Stated problem A: In the entries, start at the line that has "Click the process list vertical scrollbar" and end with the line that has "point(160,196)". Edit those lines so "Instruction" becomes "Directive" and everything else stays unchanged.

Text segment:
*****

Understanding HDInsight In Microsoft Azure

Initially Apache Hadoop software library is a framework that allows for the distributed processing of large amount of data sets across clusters of computers using simple programming model. It is designed to scale up from single servers to thousands of machines; that is scale out, each cluster offers local computation and its storage. Apache Hadoop, rather than rely on hardware to deliver high-availability of large data processing, the Apache Hadoop library itself is designed to detect and handle failures at the application layer itself, so it delivers a highly-available service on top of a cluster of computers.

The project includes these modules:

  • Hadoop Common: The common utilities that support the other Hadoop modules.

  • Hadoop Distributed File System (HDFS): A distributed file system that provides high-throughput access to application data.

  • Hadoop YARN: Is Framework for job scheduling and cluster resource management.

  • HadoopMapReduce: A YARN-based system for parallel processing of large data sets.

  • HBase: A scalable, distributed database that supports structured data storage for large tables.

  • Hive: A data warehouse infrastructure that provides data summarization and ad hoc querying.

  • Mahout: A Scalable machine learning and data mining library.

  • Pig: A high-level data-flow language and execution framework for parallel computation.

  • Spark: A fast and general compute engine for Hadoop data. Spark provides a simple and expressive programming model that supports a wide range of applications, including ETL, machine learning, stream processing, and graph computation.

In Microsoft Azure portal HDInsight is the name of the service available for cloud based hadoop service and it is Microsoft's managed Big Data stack in the cloud. With Azure you can provision clusters running Storm, HBase, and Hive which can process thousands of events per second, store petabytes of data, and give you a SQL-like interface to query.

Data having three 3 V’s -Volume – Variety – Velocity

The IT industry is full of data;  currently the world's population is 7.2 billion and devices are 15 billion. According to estimates in 2020 devices will be double that at 30 billion and each device will produce data. So assume we are having a large unstructured data set and you want to run a Hive query on it to extract some meaningful information. Data should be converted in to meaningful information. Azure HDInsight uses a azure storage to store data, when we create HDInsight cluster we need to specify storage account so a specific blob container is used in that and file system HDFS. Hadoop offers a distributed platform to store and manage big data. You can run query on the unstructured data using hive which enables querying and managing large amount of unstructured data using SQL like query language. You can output the data and import in MS excel or any other BI tool.

*****

Exercise input:

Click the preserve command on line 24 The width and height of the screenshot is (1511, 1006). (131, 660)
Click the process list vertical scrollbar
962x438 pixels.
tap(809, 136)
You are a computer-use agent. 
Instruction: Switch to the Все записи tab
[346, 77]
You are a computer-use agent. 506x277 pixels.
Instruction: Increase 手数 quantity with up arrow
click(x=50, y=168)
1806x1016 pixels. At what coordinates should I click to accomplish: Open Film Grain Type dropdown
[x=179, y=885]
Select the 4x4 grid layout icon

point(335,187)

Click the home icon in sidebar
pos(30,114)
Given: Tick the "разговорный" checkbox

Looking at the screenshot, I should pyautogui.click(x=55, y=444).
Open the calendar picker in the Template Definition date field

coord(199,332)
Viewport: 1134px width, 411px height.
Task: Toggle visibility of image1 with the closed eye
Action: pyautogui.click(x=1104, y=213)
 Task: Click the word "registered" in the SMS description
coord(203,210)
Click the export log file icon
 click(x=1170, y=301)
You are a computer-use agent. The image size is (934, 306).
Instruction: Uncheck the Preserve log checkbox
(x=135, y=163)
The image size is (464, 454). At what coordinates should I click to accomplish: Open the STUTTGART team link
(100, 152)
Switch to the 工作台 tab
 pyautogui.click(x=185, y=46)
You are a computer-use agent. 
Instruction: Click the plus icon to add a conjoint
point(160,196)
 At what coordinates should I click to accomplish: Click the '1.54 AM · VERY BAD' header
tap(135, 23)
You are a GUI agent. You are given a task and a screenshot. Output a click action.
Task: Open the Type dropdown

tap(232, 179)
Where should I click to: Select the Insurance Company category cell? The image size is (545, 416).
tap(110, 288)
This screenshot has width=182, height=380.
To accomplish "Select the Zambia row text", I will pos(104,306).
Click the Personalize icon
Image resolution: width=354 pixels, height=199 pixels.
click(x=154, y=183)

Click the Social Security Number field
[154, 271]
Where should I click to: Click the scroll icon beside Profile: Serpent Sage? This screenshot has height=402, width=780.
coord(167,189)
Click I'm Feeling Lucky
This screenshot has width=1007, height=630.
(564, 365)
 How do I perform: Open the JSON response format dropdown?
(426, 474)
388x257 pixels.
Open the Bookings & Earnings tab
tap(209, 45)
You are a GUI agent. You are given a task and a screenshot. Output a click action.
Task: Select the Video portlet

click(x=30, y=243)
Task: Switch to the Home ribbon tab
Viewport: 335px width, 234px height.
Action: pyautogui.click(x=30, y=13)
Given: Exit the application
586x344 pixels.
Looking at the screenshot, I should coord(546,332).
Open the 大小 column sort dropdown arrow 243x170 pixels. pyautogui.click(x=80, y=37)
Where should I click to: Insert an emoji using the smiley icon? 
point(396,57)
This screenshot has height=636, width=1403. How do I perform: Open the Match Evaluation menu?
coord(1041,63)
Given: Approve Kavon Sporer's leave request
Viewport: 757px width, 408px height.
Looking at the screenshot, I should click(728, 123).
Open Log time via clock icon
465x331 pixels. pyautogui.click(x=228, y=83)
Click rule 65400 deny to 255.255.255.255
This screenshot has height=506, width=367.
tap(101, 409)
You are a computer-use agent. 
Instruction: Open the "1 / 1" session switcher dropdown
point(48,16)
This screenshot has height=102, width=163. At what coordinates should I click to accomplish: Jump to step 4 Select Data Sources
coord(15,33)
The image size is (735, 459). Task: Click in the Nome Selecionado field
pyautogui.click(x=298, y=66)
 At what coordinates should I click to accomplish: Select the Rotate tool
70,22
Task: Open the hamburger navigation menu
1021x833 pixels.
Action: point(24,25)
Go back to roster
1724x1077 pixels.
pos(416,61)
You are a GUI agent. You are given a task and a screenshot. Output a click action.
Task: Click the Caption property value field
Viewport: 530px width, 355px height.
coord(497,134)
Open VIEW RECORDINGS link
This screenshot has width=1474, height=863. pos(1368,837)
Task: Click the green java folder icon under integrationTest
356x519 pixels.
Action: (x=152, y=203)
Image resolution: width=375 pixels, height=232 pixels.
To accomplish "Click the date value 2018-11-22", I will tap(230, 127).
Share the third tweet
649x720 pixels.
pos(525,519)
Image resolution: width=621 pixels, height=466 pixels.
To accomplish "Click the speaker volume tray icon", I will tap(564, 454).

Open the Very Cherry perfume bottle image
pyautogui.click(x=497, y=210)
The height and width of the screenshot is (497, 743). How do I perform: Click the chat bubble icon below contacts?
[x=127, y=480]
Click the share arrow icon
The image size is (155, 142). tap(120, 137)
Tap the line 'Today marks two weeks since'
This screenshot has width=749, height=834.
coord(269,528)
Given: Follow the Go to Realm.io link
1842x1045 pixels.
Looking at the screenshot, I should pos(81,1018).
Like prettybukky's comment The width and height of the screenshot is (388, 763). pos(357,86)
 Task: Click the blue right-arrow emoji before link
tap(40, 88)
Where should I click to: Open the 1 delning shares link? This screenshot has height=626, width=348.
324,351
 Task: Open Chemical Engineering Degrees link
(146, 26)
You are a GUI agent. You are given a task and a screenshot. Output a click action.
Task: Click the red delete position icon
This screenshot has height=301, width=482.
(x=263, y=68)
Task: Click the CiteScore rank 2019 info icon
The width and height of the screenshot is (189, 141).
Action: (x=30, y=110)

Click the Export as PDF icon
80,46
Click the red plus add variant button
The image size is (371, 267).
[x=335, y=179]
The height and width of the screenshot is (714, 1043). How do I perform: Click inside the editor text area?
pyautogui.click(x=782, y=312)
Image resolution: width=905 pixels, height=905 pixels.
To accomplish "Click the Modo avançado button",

*****

Stated problem B: Resume the text on HDInsight in Microsoft Azure after its last sentence.

Answer A:
Click the process list vertical scrollbar
962x438 pixels.
tap(809, 136)
You are a computer-use agent. 
Directive: Switch to the Все записи tab
[346, 77]
You are a computer-use agent. 506x277 pixels.
Directive: Increase 手数 quantity with up arrow
click(x=50, y=168)
1806x1016 pixels. At what coordinates should I click to accomplish: Open Film Grain Type dropdown
[x=179, y=885]
Select the 4x4 grid layout icon

point(335,187)

Click the home icon in sidebar
pos(30,114)
Given: Tick the "разговорный" checkbox

Looking at the screenshot, I should pyautogui.click(x=55, y=444).
Open the calendar picker in the Template Definition date field

coord(199,332)
Viewport: 1134px width, 411px height.
Task: Toggle visibility of image1 with the closed eye
Action: pyautogui.click(x=1104, y=213)
 Task: Click the word "registered" in the SMS description
coord(203,210)
Click the export log file icon
 click(x=1170, y=301)
You are a computer-use agent. The image size is (934, 306).
Directive: Uncheck the Preserve log checkbox
(x=135, y=163)
The image size is (464, 454). At what coordinates should I click to accomplish: Open the STUTTGART team link
(100, 152)
Switch to the 工作台 tab
 pyautogui.click(x=185, y=46)
You are a computer-use agent. 
Directive: Click the plus icon to add a conjoint
point(160,196)

Answer B:
Apache Spark cluster on HDInsight

You should create a storage account in azure and then you should create Spark cluster on azure and you can run Spark SQL statements using notebooks. Jupyter notebook is also popular to write spark SQL queries, by default jupyter notebooks comes with a python 2 kernal, HDInsight Spark clusters provide two additional kernels that you can use with the Jupyter notebook. These are:

  • PySpark (for applications written in Python)
  • Spark (for applications written in Scala)

A couple of key benefits of using the PySpark kernel are: You do not need to set the contexts for Spark, SQL, and Hive. These are automatically set for you. You can use different cell magics (such as %%sql or %%hive) to directly run your SQL or Hive queries, without any preceding code snippets. The output for SQL or Hive queries is automatically visualized.

HBase is a data model that is similar to Google’s big table designed to provide quick random access to huge amounts of structured data.

Apache Storm is a scalable, fault-tolerant, distributed, real-time computation system for processing streams of data. With Storm on Azure HDInsight, you can create a cloud-based Storm cluster that performs big data analytics in real time.

To create HD Insight cluster you should create storage account first in azure portal.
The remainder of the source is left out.